▸ **PROBLEM REQUIREMENTS**:
Can you write out, word for word, the part of the patent excerpt on spoken utterance stop events between "FIG. 1 is a" and "the stream occurs.", inclusive?

▸ **SOURCE EXTRACT**:
□ □ □ □ □

FIG. 1 is a diagram of an example stream of spoken utterances in
which a spoken utterance stop event other than a pause or cessation
in the stream occurs.
FIGS. 2A and 2B are diagrams of an example spoken utterance stop
event that is a change in direction within a stream of spoken
utterances.
FIG. 3 is a diagram of an example spoken utterance stop event that
is a change in speech pattern within a stream of spoken
utterances.
FIG. 4 is a diagram of an example spoken utterance stop event that
is a change in context of speech within a stream of spoken
utterances.
FIG. 5 is a diagram of an example spoken utterance stop event that
is a spoken utterance of a phrase of one or more predetermined
words.
FIG. 6 is a flowchart of an example method in which a spoken
utterance stop event other than a pause or cessation within a
stream of spoken utterances is detected.
FIG. 7 is a diagram of an example system in which a spoken
utterance stop event other than a pause or cessation within a
stream of spoken utterances is detected.
DETAILED DESCRIPTION
In the following detailed description of exemplary embodiments of
the invention, reference is made to the accompanying drawings that
form a part hereof, and in which is shown by way of illustration
specific exemplary embodiments in which the invention may be
practiced. These embodiments are described in sufficient detail to
enable those skilled in the art to practice the invention. Other
embodiments may be utilized, and logical, mechanical, and other
changes may be made without departing from the spirit or scope of
the present invention. The following detailed description is,
therefore, not to be taken in a limiting sense, and the scope of
the embodiment of the invention is defined only by the appended
claims.

□ □ □ □ □

▸ **MATERIAL**:
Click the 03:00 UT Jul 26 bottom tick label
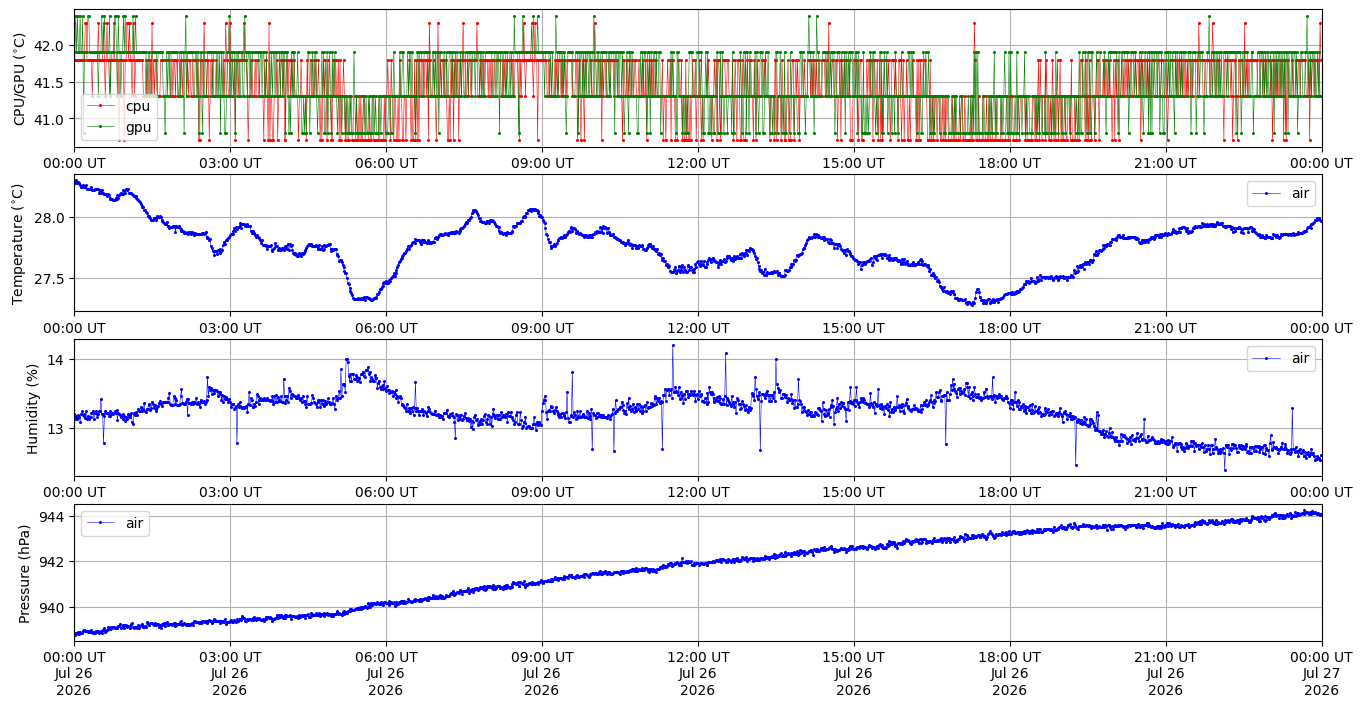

□ □ □ □ □

▸ **EXERCISE RESULT**:
FIG. 1 is a diagram of an example stream of spoken utterances in
which a spoken utterance stop event other than a pause or cessation
in the stream occurs.